From: Environment and Climate Change Canada

November 27, 2023

Canada is successfully bending the curve on the emissions that fuel climate change through a comprehensive, economy-wide set of solutions that include pollution pricing, historic investments in clean industry, clean electricity, less polluting transportation, cutting methane emissions, and reducing plastic waste, all bolstered by better nature protections and the first National Adaptation Strategy for dealing with the impacts of extreme weather. COP28 represents a unique opportunity for the international community to come together to focus on solutions, and Canada brings a lot to the table.

The Honourable Steven Guilbeault, Minister of Environment and Climate Change, is leading the Canadian delegation to the United Nations Climate Change Conference (COP28) in Dubai, United Arab Emirates, from November 30 to December 12, 2023. At COP28, Canada will work with partners to accelerate global efforts to keep the Paris Agreement goal of limiting warming to 1.5 ºC within reach and avoid the most catastrophic impacts of climate change.

Throughout the conference, Canada will engage in negotiations, bilateral meetings, and dialogues on tackling climate change and adapting to its impacts on people and ecosystems, including fast-tracking the switch to clean energy. Canada will work constructively to respond to loss and damage and the implementation of the global goal on adaptation. Canada will also continue its leadership toward meeting the collective US$100 billion international climate finance goal, calling on contributors to deliver on their respective pledges. We will work with partners on a new climate finance goal for 2025 and beyond and identify ways to better leverage private capital for climate solutions. Through the first global stocktake, Canada, in coordination with partners, will work to identify concrete steps all countries can take to better align global climate action with the long-term goals of the Paris Agreement.

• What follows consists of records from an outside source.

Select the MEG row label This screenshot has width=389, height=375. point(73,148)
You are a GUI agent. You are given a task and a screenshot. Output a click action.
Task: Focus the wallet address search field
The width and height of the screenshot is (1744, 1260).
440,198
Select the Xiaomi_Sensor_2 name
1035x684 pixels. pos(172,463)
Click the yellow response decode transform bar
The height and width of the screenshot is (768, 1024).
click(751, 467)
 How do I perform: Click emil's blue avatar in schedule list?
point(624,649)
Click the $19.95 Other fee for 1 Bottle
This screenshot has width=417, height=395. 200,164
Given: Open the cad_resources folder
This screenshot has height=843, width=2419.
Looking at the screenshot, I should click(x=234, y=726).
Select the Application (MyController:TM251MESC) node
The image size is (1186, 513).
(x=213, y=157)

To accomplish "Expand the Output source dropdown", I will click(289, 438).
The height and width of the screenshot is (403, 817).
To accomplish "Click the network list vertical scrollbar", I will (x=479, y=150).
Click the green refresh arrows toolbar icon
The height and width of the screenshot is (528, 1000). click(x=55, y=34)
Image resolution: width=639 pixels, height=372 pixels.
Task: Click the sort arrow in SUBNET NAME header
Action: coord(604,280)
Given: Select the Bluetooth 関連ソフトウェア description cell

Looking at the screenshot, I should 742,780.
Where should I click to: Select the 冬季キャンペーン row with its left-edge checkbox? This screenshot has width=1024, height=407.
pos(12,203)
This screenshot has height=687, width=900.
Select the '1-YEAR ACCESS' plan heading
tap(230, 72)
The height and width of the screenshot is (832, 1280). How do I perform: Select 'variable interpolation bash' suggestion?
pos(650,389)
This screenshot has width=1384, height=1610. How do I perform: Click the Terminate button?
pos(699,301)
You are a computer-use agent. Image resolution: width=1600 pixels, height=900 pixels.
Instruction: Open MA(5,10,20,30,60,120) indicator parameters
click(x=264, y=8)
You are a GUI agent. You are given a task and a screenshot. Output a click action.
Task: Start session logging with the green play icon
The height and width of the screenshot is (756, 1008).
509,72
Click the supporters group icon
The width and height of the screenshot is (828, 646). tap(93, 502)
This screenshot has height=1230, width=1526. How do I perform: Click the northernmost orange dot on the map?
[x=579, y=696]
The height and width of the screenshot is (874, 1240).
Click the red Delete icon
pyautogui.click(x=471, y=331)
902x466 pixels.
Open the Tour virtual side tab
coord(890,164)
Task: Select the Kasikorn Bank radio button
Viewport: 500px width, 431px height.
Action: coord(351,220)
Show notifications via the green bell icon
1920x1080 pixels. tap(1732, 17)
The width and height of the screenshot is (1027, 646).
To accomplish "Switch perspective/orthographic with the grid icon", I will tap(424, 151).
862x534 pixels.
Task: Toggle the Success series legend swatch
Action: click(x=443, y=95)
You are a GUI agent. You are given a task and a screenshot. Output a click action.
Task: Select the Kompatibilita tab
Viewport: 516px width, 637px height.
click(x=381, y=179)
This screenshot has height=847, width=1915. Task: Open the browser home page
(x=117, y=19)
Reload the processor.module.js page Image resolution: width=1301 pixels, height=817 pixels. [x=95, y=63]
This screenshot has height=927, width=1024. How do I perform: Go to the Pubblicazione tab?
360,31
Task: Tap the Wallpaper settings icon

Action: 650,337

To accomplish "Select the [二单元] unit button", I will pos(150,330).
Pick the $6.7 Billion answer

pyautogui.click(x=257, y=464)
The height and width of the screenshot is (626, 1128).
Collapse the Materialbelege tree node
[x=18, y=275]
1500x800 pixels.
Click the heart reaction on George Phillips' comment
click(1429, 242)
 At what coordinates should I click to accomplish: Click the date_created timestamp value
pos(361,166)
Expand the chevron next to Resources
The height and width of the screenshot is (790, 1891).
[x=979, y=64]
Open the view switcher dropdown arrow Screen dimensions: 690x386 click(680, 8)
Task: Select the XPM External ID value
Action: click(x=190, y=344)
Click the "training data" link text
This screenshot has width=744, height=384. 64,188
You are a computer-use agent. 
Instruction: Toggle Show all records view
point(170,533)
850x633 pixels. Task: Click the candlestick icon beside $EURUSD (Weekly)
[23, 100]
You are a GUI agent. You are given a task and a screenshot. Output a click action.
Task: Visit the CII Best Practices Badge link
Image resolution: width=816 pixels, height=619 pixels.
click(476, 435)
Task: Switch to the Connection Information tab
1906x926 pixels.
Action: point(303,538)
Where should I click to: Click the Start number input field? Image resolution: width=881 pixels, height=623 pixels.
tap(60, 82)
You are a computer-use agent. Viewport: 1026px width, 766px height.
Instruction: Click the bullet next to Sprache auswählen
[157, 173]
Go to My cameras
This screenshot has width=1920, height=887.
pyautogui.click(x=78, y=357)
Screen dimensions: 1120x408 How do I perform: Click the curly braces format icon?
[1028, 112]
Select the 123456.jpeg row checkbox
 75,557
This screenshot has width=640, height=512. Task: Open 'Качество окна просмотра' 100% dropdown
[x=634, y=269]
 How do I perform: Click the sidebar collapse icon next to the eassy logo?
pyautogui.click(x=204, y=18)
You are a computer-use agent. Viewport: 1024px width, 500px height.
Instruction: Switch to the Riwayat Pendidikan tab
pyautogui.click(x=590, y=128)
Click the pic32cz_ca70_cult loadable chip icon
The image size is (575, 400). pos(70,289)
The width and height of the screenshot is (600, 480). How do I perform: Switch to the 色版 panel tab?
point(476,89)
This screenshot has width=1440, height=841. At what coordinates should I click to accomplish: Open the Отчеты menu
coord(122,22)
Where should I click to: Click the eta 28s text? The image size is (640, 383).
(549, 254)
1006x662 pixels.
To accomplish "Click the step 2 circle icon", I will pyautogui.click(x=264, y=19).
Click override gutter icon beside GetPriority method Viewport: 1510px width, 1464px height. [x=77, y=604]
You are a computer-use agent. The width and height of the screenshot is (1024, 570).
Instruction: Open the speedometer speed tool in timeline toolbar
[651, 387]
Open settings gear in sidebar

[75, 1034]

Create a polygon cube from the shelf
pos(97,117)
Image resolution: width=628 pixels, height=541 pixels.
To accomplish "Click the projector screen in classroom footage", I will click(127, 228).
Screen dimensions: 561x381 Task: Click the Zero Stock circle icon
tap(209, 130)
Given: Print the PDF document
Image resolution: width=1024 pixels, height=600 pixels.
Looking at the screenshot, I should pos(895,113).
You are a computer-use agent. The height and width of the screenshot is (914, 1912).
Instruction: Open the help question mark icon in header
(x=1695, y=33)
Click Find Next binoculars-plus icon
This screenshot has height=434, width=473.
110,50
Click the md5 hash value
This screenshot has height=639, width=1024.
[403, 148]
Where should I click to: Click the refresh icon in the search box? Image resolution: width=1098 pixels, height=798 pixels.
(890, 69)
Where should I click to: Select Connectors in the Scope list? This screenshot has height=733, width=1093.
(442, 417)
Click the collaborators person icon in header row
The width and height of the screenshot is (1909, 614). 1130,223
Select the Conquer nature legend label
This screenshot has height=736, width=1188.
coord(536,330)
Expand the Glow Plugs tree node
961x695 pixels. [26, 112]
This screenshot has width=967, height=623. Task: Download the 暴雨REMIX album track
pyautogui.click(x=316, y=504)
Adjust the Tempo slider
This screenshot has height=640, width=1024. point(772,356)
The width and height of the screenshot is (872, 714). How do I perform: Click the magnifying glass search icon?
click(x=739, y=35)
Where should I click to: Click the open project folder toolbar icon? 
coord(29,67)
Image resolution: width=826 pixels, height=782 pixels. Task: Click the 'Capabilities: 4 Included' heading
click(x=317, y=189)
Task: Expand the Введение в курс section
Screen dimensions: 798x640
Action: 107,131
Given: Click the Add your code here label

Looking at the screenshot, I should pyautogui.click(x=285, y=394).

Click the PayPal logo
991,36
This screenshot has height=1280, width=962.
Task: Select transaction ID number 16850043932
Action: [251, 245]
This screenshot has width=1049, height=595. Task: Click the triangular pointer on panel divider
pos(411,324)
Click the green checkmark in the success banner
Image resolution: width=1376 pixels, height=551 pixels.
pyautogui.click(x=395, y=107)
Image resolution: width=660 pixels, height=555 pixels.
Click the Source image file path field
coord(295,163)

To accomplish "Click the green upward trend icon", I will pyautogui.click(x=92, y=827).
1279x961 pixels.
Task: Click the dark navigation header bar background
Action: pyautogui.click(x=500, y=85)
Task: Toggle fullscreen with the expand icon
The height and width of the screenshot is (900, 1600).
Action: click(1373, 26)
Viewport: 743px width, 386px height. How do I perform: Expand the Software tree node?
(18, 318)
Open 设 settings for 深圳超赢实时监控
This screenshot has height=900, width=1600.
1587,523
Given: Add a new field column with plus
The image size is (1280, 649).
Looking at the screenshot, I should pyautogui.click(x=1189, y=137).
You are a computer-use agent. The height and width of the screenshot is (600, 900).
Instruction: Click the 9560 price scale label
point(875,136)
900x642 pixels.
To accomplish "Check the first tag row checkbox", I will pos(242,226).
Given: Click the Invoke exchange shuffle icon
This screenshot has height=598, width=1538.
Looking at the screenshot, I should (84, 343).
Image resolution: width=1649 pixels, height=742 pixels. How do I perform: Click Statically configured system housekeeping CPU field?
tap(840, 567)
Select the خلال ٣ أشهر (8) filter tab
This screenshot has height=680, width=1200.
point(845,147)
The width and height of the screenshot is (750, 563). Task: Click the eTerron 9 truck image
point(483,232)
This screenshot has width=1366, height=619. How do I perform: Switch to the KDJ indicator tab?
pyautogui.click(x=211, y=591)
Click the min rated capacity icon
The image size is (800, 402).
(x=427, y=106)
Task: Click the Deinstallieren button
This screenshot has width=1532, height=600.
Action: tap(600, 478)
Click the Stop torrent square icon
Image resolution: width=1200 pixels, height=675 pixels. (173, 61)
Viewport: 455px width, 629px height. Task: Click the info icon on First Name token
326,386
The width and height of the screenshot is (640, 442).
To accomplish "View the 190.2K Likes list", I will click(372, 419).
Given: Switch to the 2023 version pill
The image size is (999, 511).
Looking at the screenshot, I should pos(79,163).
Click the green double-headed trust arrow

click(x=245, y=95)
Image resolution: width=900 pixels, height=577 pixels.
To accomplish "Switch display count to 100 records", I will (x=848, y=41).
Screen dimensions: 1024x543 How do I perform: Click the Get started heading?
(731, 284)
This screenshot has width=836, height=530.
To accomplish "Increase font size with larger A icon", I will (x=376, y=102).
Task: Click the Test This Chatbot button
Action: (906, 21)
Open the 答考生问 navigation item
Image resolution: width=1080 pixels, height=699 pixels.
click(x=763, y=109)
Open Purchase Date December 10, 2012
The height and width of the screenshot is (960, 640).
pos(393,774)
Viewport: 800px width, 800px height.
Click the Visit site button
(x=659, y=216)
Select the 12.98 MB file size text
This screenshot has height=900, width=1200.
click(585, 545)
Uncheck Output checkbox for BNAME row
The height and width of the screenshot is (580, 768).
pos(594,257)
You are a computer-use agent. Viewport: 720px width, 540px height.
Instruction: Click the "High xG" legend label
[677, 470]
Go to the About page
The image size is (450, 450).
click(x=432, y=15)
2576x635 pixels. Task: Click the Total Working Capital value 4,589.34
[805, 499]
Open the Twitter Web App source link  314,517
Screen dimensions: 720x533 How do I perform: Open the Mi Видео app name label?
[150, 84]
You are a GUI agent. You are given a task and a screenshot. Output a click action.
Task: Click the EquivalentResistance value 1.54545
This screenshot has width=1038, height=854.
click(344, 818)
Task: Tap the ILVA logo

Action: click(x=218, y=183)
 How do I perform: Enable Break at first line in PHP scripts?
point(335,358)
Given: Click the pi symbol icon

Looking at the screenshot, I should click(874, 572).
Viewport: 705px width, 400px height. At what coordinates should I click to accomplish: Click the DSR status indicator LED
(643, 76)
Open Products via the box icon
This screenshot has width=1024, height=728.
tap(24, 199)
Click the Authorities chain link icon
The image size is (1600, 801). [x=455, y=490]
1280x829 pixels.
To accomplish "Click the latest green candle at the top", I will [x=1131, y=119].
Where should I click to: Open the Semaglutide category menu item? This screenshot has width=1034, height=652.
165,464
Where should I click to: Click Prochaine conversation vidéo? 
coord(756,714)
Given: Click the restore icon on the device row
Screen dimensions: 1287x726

Canada has a dual role at COP28 in addition to its usual constructive engagement. At the request of the COP28 President, Minister Guilbeault has been partnering with Minister Yasmine Fouad, Minister of Environment of Egypt, to co-facilitate discussions on means of implementation—the resources, policies, and actions that countries and stakeholders must undertake to achieve the goals set out in the Paris Agreement. This includes financial support, technology transfer, and capacity-building that enables countries to effectively reduce greenhouse gas emissions and enhance their climate resilience. The global stocktake assesses whether these means of implementation are sufficient and effective in driving progress to limit global warming.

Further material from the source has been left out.